- **THE PROBLEM**
Return the lines below that carry the word "each".

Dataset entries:
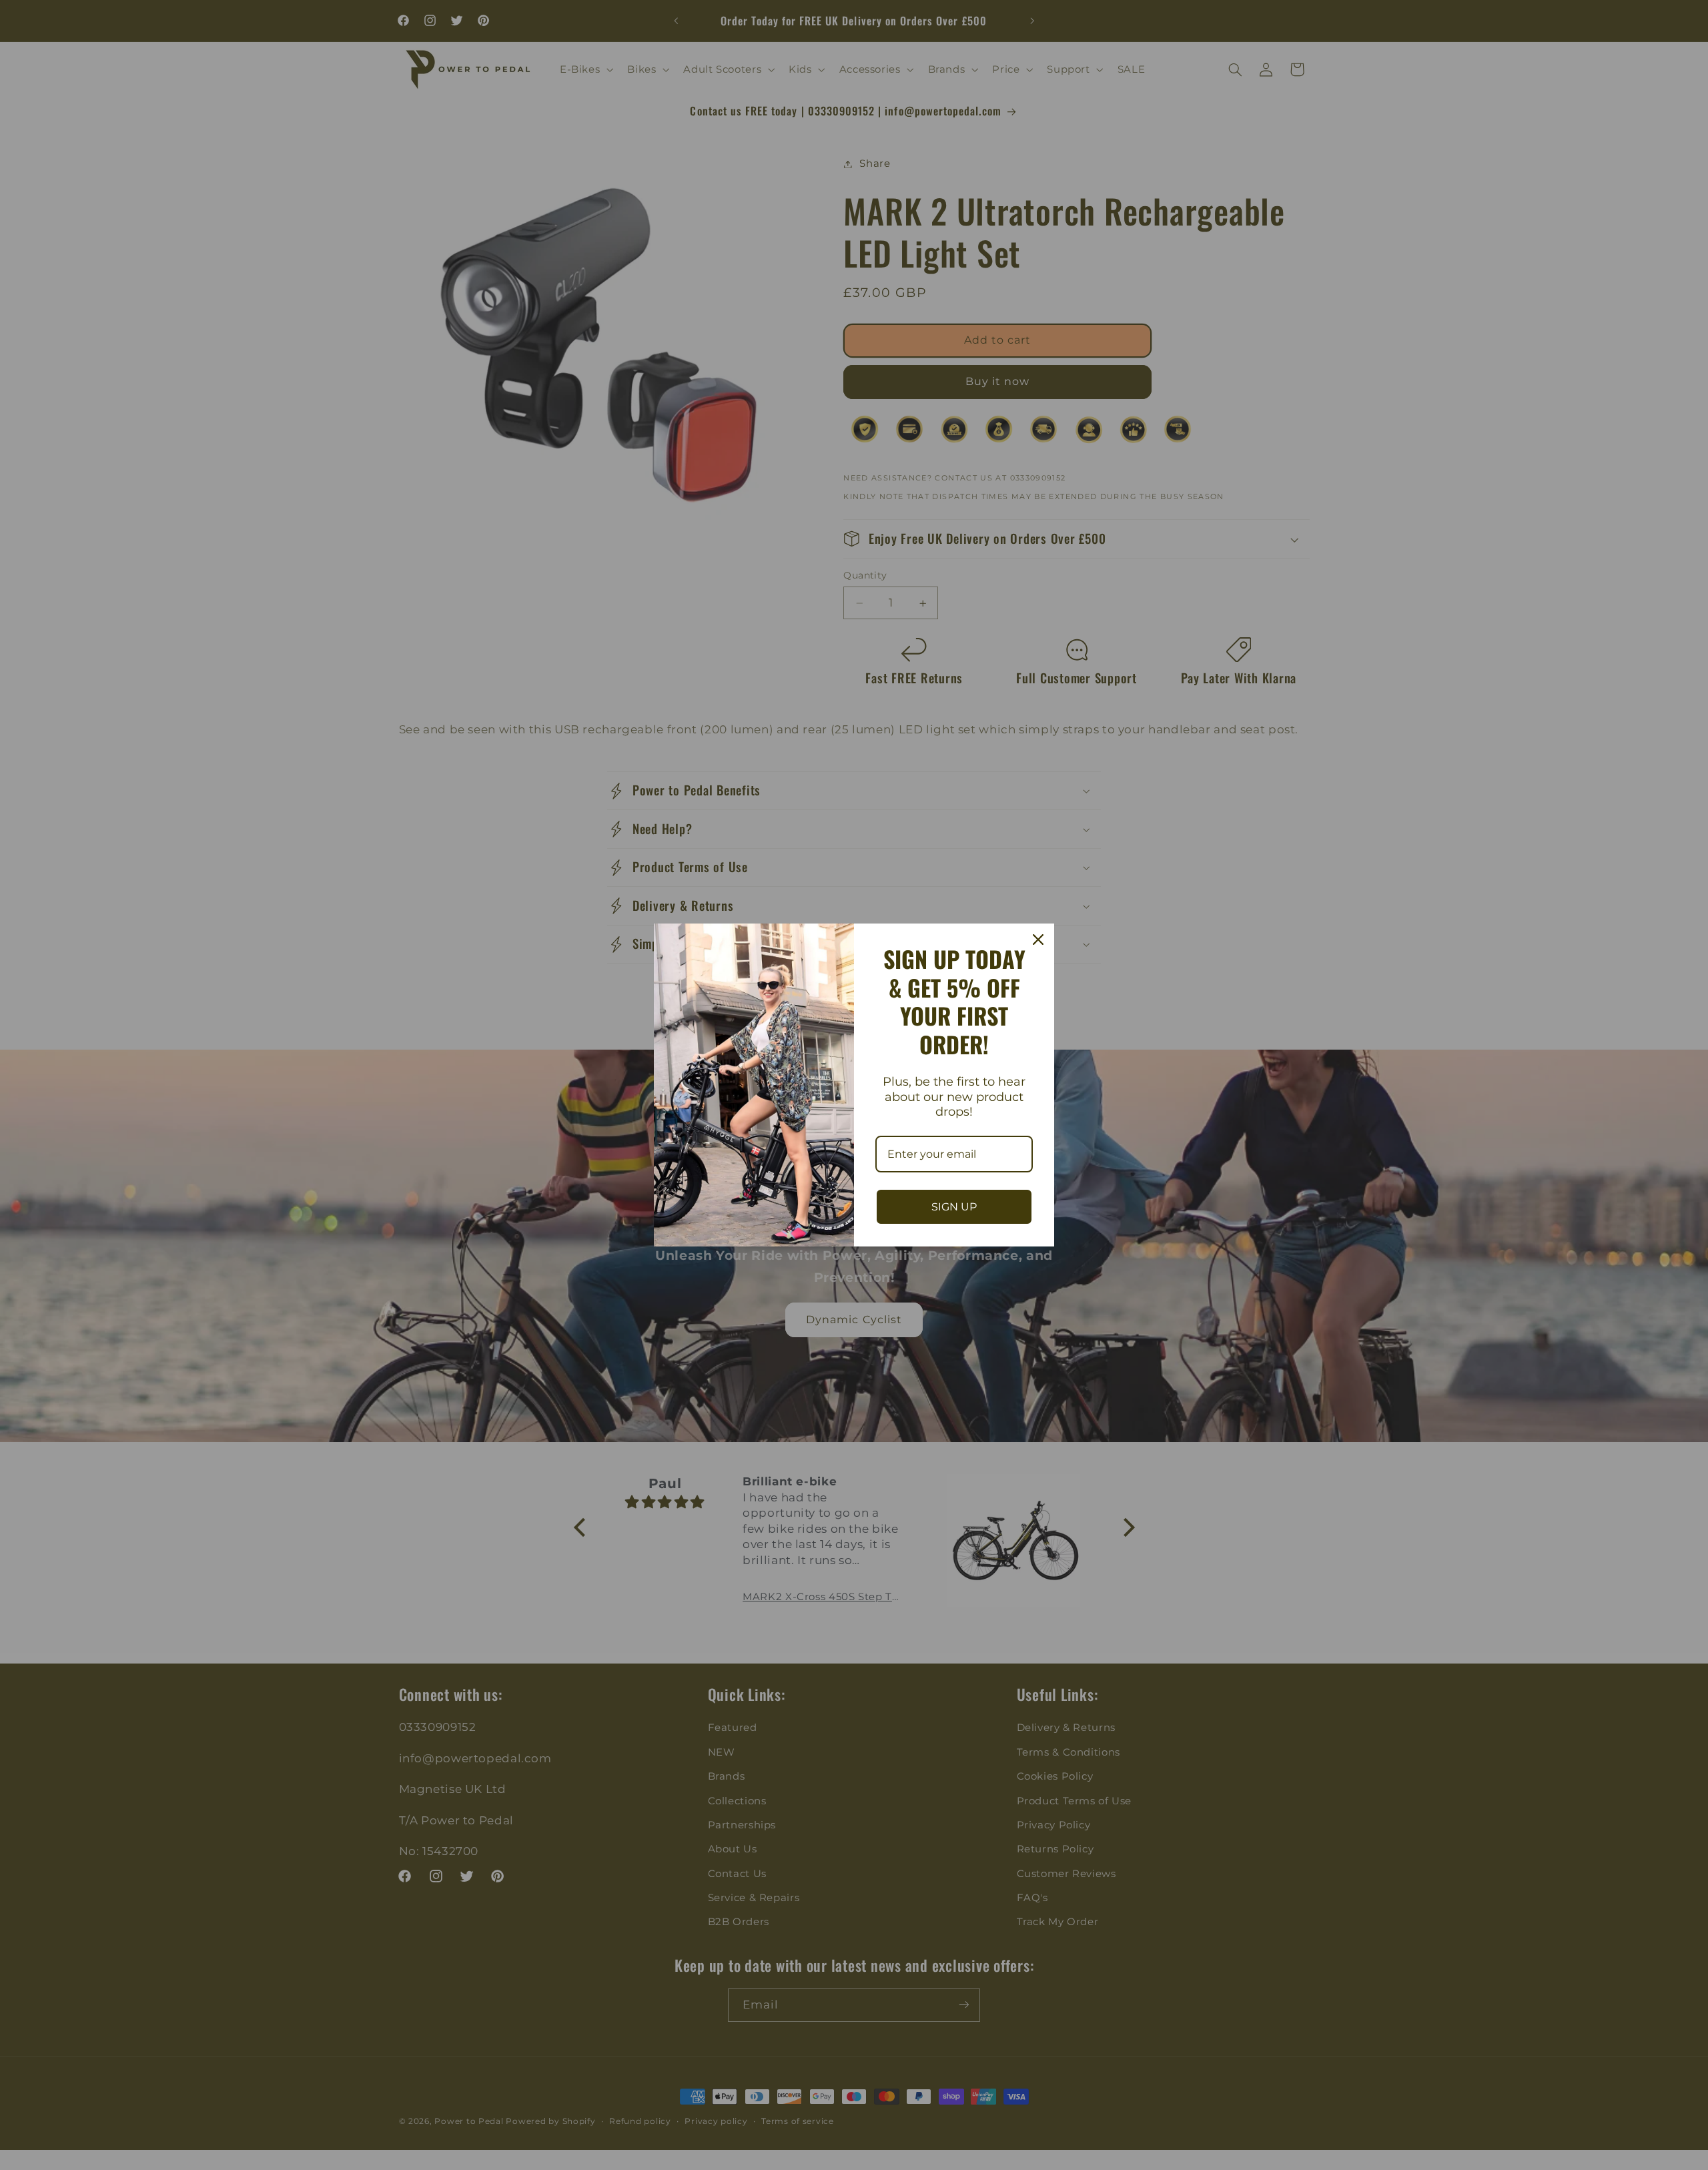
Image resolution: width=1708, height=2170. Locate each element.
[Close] (1038, 940)
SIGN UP (954, 1206)
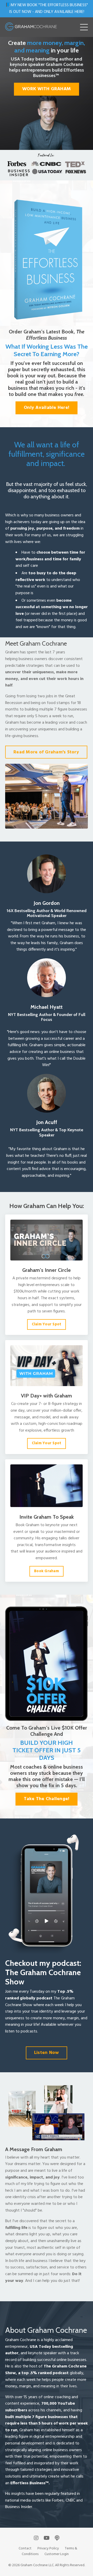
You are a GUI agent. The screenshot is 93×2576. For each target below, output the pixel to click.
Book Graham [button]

- **FINAL ANSWER**
Image resolution: width=1708, height=2170. Locate each element.
You are a GUI agent. The screenshot is 93×2576. For each target below, output the pixel to click.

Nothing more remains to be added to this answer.